DATA SUPPLIED
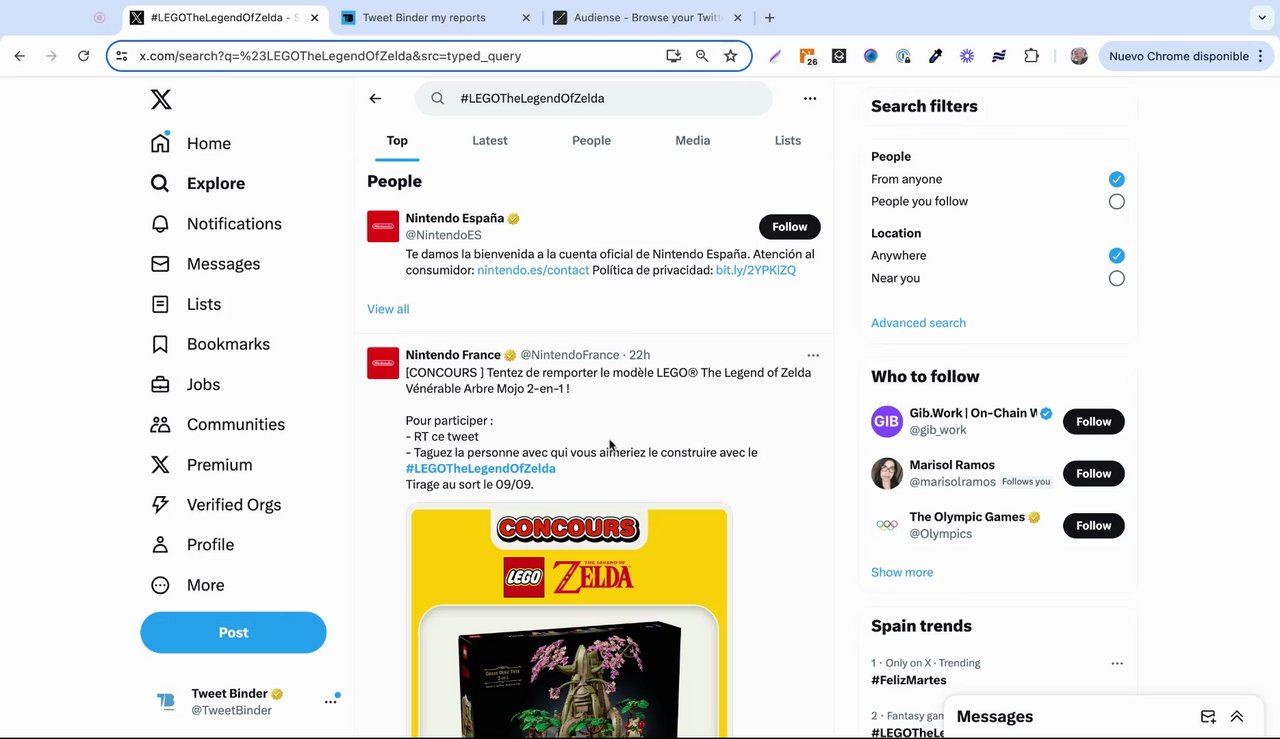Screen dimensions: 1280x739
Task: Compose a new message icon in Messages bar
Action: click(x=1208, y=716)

==

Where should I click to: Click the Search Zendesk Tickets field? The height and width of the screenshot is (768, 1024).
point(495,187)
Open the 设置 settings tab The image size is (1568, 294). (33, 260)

EXERCISE
A verbatim transcription is needed of the lines above, starting at the line with "Where should I" and ending at the line with "Open the 设置", both included, and of nothing else.

ANSWER TO THIS EXERCISE
Where should I click to: Click the Search Zendesk Tickets field? The height and width of the screenshot is (768, 1024).
point(495,187)
Open the 设置 settings tab The image size is (1568, 294). (33, 260)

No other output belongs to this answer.